### Data to examine ###

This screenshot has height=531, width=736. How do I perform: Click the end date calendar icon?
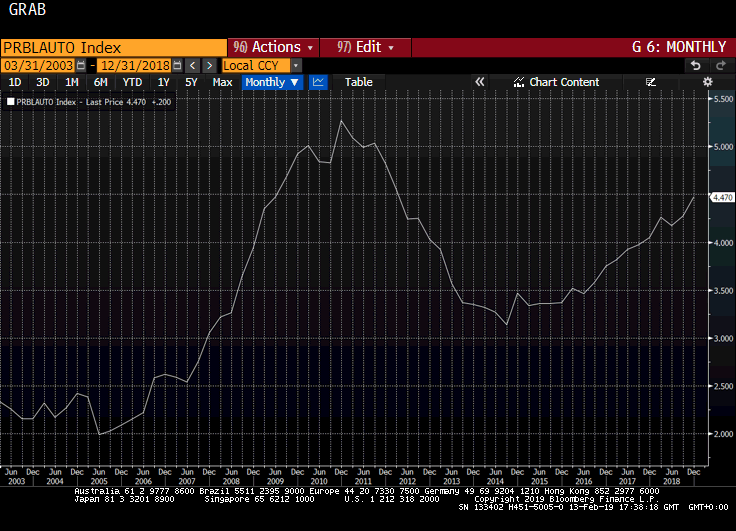point(177,65)
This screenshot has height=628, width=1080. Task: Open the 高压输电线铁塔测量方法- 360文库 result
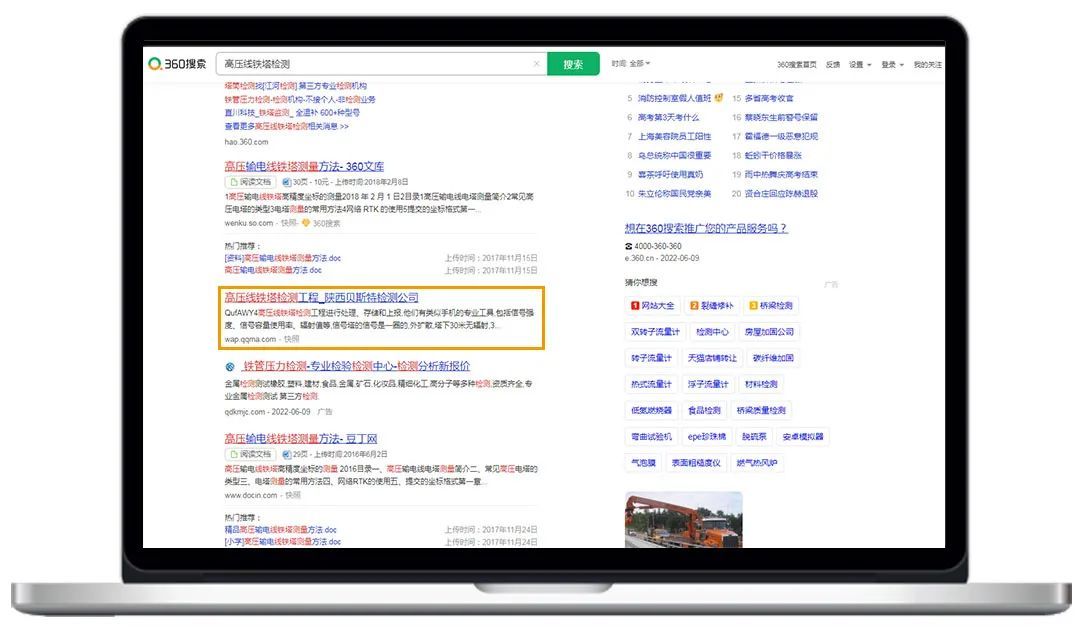(x=304, y=166)
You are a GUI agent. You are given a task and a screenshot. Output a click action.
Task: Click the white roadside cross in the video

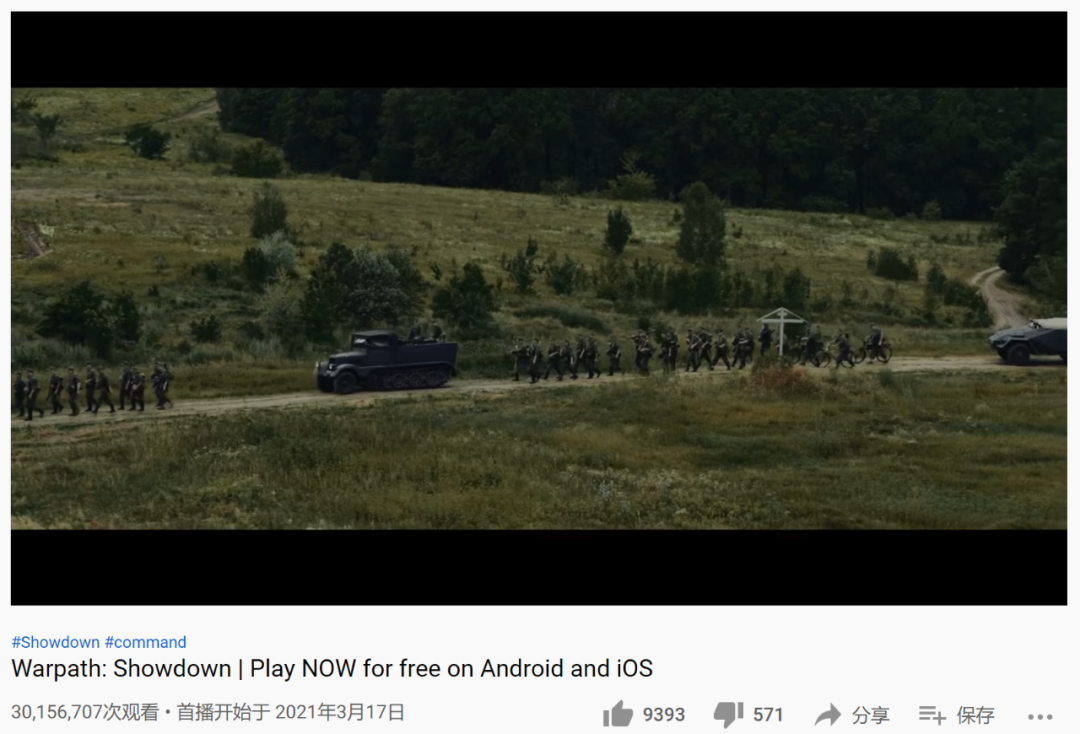[x=781, y=331]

###

__Problem to solve__: The response should be the lines from the one containing "Task: Click the" through the final line of the records, reproduced exactly and with every picture left out.

__Solution to this problem__:
Task: Click the white roadside cross in the video

[x=781, y=331]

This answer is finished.